Should "The Manifesto" be mentioned somewhere?

[edit]

More specifically, this one: https://utf8everywhere.org -- Preceding unsigned comment added by Rudxain (talk o contribs) 21:52, 12 July 2024 (UTC)[reply]

Only if it's got significant coverage in reliable sources. Remsense 22:10, 12 July 2024 (UTC)[reply]
It's kind of ahistorical, since the Microsoft decisions that they deplore were made while developing Windows NT 3.1, and UTF-8 wasn't even a standard until Windows NT 3.1 was close to being released. There was more money to be made from East Asian customized computer systems than Unicode computer systems in 1993, so Unicode was probably not their main focus at that time... AnonMoos (talk) 20:30, 15 July 2024 (UTC)[reply]
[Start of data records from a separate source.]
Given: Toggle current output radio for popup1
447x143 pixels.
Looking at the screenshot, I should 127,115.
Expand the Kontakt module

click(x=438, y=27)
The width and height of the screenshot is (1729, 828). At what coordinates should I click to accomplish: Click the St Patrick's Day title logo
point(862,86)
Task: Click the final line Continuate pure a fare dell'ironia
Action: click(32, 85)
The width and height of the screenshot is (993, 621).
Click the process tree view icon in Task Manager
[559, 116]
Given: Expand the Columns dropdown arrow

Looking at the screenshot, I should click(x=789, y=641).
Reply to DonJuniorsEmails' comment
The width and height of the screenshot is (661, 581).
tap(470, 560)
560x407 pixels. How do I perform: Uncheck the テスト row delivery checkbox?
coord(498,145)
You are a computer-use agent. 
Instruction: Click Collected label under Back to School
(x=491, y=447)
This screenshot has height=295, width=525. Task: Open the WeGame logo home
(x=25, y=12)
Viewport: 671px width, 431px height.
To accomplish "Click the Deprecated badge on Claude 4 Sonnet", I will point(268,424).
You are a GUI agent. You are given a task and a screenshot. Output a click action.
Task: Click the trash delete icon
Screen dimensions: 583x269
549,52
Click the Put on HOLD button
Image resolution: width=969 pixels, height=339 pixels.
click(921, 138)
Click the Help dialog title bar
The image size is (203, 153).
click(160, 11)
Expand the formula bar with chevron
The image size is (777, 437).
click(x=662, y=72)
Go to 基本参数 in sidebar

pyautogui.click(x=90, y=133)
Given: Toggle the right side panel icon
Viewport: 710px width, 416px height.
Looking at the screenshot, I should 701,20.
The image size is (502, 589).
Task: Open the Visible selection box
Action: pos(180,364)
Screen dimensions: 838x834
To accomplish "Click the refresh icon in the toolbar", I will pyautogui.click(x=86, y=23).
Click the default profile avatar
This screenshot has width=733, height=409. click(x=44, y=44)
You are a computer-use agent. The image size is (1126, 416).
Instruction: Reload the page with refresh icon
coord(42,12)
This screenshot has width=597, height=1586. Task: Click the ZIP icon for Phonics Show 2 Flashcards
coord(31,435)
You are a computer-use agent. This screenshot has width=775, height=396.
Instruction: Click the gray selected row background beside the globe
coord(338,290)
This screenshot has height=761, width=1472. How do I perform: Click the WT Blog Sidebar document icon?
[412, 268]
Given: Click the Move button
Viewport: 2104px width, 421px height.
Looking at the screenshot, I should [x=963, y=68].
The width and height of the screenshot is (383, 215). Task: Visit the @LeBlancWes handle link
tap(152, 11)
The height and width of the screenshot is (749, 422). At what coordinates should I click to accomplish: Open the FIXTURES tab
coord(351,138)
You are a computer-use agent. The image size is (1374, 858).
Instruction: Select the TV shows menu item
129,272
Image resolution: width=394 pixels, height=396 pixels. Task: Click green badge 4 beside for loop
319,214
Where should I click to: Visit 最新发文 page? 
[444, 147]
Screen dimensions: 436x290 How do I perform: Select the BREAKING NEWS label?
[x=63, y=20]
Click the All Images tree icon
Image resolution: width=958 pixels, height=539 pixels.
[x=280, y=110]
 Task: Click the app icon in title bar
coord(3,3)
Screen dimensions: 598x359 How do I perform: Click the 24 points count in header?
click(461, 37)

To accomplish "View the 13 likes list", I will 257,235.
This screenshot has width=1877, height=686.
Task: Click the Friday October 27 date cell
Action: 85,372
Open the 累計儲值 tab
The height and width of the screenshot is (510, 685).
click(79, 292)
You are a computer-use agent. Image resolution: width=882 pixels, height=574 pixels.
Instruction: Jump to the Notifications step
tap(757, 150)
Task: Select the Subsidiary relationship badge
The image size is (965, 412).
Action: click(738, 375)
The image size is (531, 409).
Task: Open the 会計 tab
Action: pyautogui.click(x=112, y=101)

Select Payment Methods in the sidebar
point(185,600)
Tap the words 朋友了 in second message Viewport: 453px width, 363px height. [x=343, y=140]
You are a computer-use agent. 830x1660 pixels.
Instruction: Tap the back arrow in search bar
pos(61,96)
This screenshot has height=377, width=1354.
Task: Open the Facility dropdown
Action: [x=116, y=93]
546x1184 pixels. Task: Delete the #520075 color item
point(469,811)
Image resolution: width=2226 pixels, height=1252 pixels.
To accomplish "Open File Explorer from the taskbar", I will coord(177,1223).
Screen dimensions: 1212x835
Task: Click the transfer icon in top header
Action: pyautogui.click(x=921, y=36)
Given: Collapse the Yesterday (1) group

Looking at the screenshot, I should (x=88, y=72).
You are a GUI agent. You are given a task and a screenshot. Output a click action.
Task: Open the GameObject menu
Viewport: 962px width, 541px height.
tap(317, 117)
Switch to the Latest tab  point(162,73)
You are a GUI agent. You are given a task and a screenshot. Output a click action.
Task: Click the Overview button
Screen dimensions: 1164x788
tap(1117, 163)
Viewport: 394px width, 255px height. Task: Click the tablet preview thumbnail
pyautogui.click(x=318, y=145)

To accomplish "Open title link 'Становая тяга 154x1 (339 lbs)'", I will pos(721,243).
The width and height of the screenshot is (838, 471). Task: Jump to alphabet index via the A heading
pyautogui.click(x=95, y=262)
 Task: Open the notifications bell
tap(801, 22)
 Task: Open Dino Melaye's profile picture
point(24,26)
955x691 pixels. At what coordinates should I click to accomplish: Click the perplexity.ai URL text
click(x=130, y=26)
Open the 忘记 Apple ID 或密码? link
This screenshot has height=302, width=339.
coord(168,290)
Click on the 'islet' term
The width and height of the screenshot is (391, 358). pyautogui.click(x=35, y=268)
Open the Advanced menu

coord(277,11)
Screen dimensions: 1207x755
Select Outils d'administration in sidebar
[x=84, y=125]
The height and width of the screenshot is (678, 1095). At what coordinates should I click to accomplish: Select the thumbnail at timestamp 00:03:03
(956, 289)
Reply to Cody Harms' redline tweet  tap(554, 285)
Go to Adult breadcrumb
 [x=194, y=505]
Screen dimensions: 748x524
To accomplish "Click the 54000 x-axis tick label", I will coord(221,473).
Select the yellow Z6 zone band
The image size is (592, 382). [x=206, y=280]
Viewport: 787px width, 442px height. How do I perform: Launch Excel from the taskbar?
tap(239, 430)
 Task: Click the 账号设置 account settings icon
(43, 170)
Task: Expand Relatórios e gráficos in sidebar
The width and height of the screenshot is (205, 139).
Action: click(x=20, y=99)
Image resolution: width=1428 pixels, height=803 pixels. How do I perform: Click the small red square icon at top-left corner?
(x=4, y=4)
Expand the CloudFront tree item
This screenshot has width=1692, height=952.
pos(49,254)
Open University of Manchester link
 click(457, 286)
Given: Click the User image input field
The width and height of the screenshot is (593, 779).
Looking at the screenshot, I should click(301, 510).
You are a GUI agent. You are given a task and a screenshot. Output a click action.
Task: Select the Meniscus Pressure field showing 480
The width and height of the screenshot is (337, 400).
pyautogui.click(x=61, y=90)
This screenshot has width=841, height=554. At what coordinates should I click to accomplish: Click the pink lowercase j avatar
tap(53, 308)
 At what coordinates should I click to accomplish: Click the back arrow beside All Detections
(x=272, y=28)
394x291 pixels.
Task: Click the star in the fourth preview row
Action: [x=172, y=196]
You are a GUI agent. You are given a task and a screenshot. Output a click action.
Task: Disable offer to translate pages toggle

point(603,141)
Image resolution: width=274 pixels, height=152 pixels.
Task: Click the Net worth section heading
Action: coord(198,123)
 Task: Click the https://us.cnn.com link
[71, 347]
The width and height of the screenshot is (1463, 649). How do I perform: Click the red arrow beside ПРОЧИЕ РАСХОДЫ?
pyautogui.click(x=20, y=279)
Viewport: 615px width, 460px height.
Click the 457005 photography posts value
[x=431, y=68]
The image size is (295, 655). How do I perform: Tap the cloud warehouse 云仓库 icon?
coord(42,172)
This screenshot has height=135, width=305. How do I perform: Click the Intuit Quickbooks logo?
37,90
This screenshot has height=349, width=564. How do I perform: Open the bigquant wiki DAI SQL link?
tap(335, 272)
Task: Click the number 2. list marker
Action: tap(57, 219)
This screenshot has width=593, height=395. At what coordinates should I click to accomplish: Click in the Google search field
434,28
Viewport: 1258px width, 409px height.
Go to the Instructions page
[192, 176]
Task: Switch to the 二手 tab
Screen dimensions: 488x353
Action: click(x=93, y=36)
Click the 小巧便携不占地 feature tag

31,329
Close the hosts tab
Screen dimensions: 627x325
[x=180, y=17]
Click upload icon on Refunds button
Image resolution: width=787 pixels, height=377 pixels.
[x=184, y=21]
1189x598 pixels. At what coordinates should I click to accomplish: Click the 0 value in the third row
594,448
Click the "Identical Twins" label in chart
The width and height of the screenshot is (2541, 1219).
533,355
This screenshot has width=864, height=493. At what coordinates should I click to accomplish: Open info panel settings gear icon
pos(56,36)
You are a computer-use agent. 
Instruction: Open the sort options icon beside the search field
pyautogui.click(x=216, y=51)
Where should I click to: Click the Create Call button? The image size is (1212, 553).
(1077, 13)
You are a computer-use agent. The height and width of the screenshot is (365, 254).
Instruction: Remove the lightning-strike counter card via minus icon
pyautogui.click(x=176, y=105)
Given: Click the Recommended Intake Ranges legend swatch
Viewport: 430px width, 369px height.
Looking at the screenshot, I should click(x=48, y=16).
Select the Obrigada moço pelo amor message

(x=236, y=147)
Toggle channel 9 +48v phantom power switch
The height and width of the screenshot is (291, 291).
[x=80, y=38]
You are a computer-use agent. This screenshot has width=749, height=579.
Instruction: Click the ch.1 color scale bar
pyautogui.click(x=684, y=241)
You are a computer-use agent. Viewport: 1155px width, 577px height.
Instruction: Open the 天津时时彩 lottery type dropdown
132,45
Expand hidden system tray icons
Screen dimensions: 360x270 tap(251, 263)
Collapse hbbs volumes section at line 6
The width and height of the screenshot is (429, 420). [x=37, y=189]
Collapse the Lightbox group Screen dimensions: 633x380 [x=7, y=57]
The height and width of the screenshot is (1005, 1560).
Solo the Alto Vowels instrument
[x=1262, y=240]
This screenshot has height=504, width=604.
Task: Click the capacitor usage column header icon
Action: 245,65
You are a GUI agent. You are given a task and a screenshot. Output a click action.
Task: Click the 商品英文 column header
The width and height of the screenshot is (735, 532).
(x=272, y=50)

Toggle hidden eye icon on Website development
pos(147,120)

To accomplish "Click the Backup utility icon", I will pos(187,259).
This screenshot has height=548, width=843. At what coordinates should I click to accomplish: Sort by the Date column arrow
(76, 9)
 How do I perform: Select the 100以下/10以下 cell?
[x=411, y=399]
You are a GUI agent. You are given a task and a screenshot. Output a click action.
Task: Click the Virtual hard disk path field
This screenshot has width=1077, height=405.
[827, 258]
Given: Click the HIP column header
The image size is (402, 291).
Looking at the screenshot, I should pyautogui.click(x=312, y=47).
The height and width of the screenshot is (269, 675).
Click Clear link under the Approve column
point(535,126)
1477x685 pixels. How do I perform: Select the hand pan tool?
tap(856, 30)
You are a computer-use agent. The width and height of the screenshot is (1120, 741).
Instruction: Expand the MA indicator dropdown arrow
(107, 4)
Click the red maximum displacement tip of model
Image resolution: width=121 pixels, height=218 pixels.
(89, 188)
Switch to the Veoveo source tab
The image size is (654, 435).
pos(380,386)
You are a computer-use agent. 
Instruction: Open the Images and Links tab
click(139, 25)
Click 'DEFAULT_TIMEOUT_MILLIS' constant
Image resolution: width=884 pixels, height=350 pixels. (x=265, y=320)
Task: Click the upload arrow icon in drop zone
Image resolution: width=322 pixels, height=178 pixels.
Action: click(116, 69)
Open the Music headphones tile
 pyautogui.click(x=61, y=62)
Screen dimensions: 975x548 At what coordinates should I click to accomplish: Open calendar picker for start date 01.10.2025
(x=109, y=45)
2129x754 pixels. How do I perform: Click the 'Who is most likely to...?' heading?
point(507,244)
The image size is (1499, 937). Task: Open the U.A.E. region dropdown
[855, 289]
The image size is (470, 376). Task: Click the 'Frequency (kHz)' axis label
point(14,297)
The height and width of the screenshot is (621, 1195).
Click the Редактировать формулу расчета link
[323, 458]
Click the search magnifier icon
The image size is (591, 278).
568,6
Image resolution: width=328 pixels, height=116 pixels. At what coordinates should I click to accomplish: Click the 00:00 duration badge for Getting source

The number of 3 byte encodings is incorrect

[edit]

This sentence is incorrect:

Three bytes are needed for the remaining 61,440 codepoints...

FFFF - 0800 + 1 = F800 = 63,488 three byte codepoints.

The other calculations for 1, 2, and 4 byte encodings are correct. Bantling66 (talk) 02:56, 23 August 2024 (UTC)[reply]

You forgot to subtract 2048 surrogates in the D800–DFFF range. – MwGamera (talk) 08:58, 23 August 2024 (UTC)[reply]

Multi-point flags

[edit]

I'm struggling to assume good faith here with this edit. A flag which consists of five code points is already sufficiently illustrative of the issue being discussed. That an editor saw fit to first remove that example without discussion, and then to swap it out for the other example when it was pared down to one flag, invites discussion of why that particular flag was removed, and the obvious answer isn't a charitable one. Chris Cunningham (user:thumperward) (talk) 12:35, 17 September 2024 (UTC)[reply]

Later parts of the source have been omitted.